▶ EXCERPTED RECORDS

━━━━━━━━━━━━━━━━━━━━━━━━━━━━━━

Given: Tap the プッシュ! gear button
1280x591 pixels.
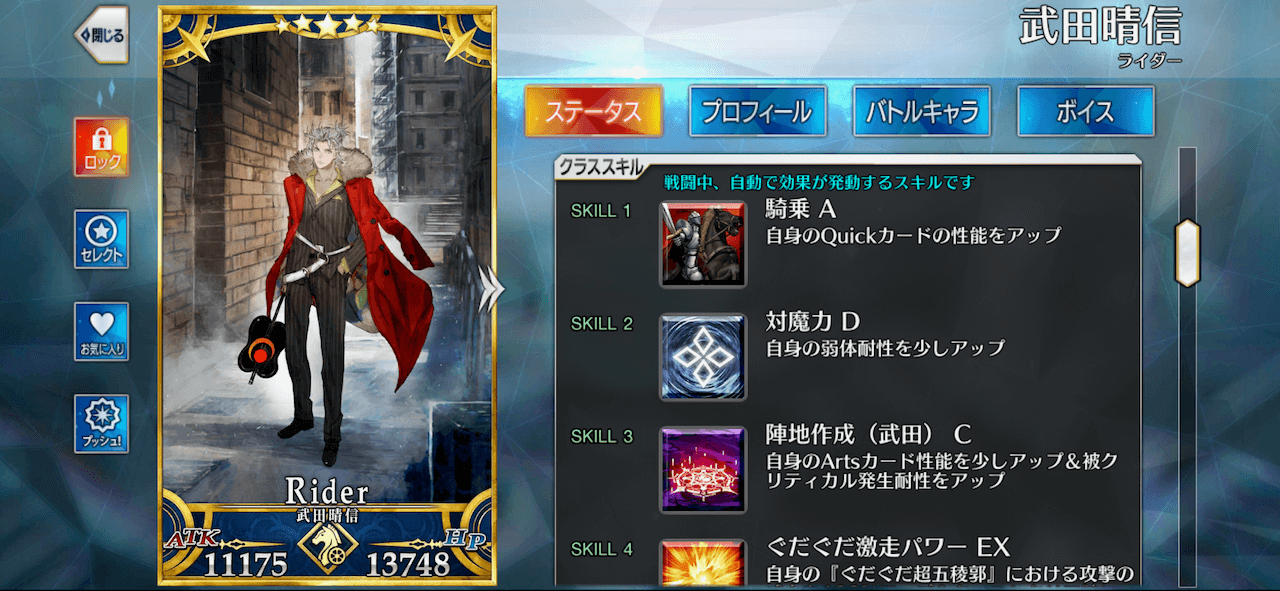Looking at the screenshot, I should [x=101, y=423].
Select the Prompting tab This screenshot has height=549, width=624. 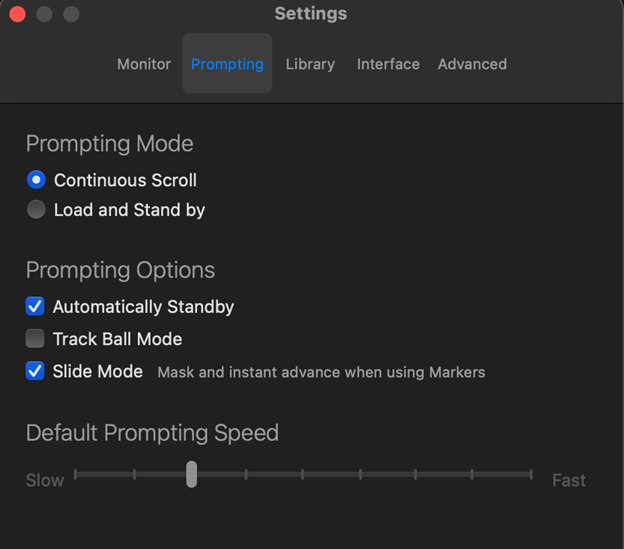click(227, 64)
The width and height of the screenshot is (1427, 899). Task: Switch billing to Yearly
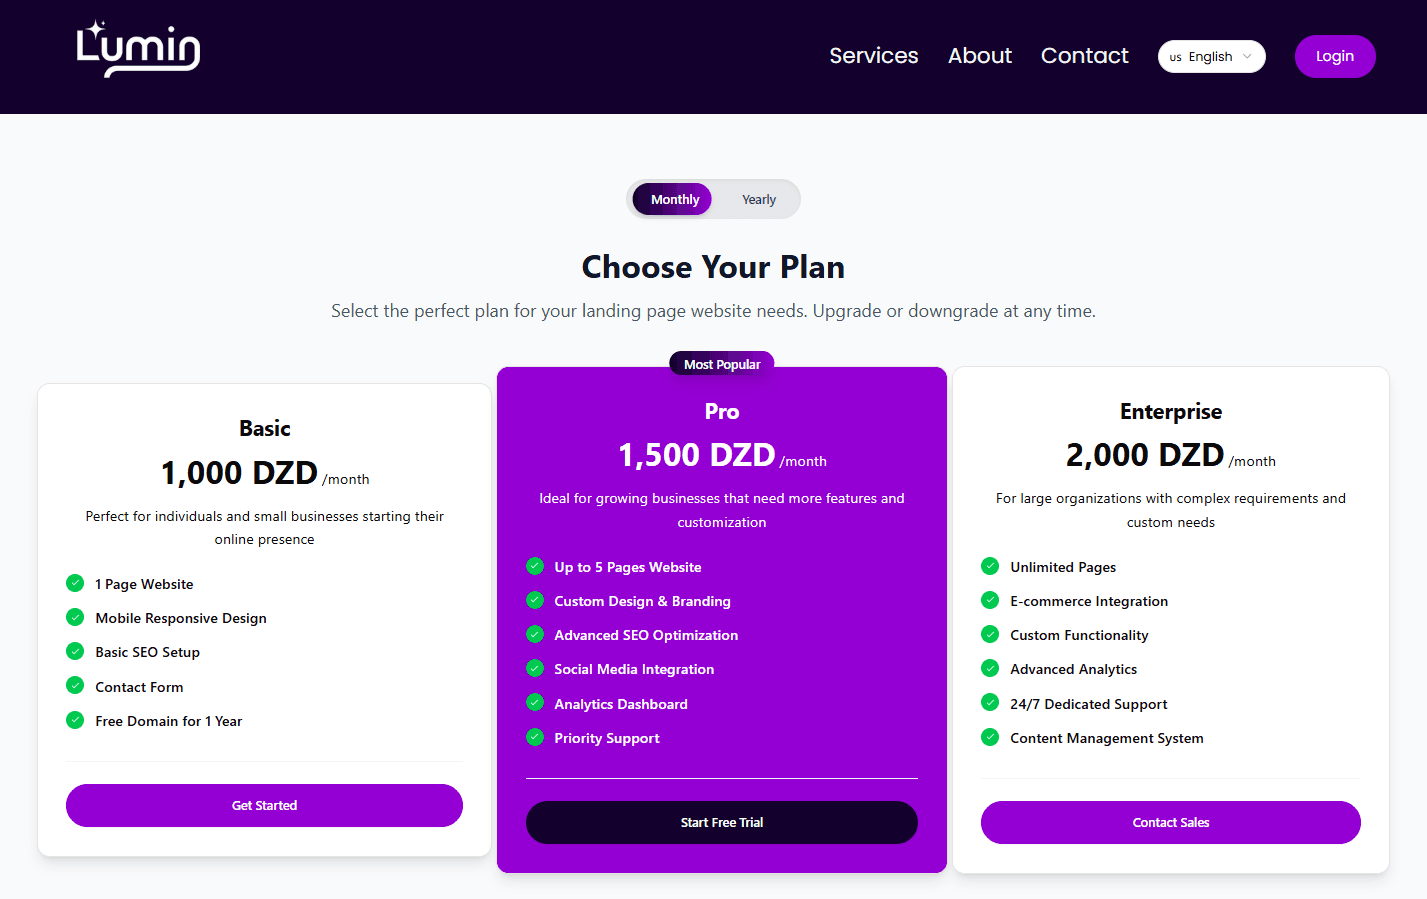tap(759, 199)
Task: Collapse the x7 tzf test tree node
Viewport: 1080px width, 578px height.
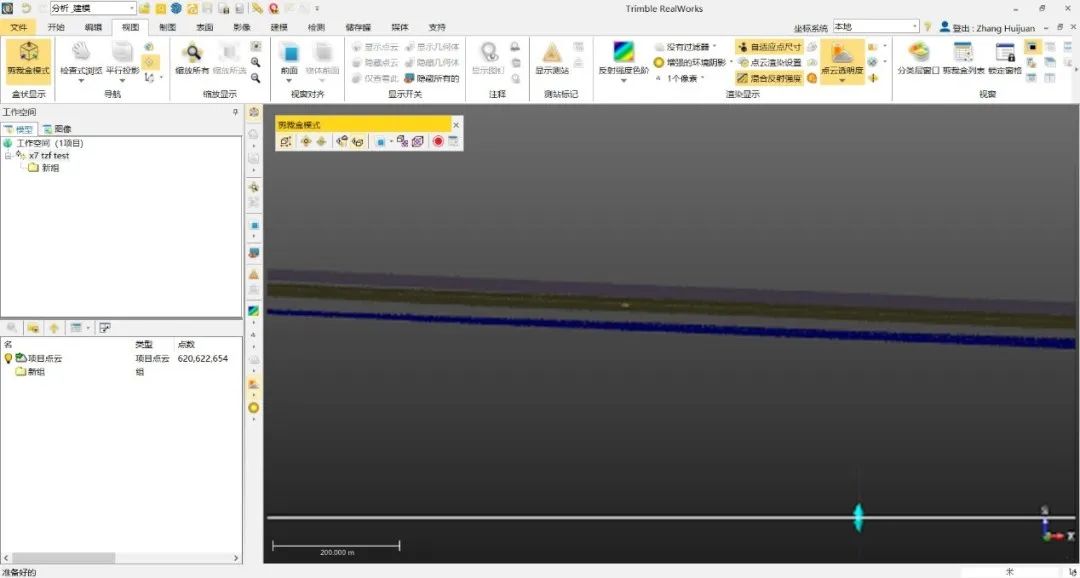Action: click(x=8, y=156)
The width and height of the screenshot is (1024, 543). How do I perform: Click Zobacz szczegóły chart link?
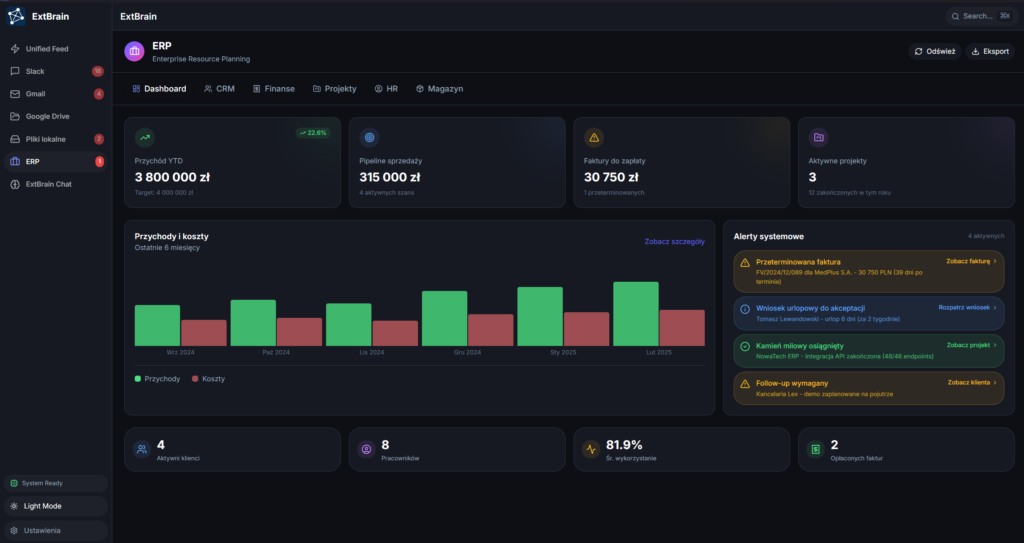(x=674, y=241)
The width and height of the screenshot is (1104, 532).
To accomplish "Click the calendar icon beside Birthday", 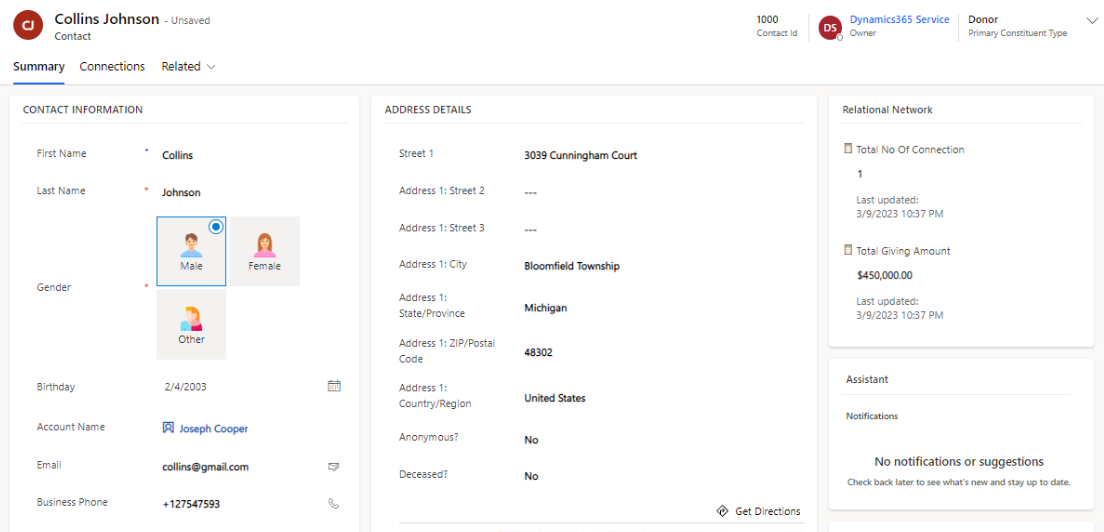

━━━━━━━━━━━━━━━━━━━━━━━━━━━━━━

▶ WHAT YOU SHOULD DO
Update the lines beginning at the one that contains "The width and height of the screenshot is (1427, 899)." and stopping after the last line of the records, replacing "screenshot" with "image" and changing nothing else. Give only those lines, without the pictures.

▶ RESPONSE BELOW
The width and height of the image is (1427, 899). Task: Switch billing to Yearly
tap(759, 199)
Task: Collapse the x7 tzf test tree node
Viewport: 1080px width, 578px height.
Action: click(x=8, y=156)
The width and height of the image is (1024, 543). How do I perform: Click Zobacz szczegóły chart link?
(x=674, y=241)
The width and height of the image is (1104, 532).
To accomplish "Click the calendar icon beside Birthday", 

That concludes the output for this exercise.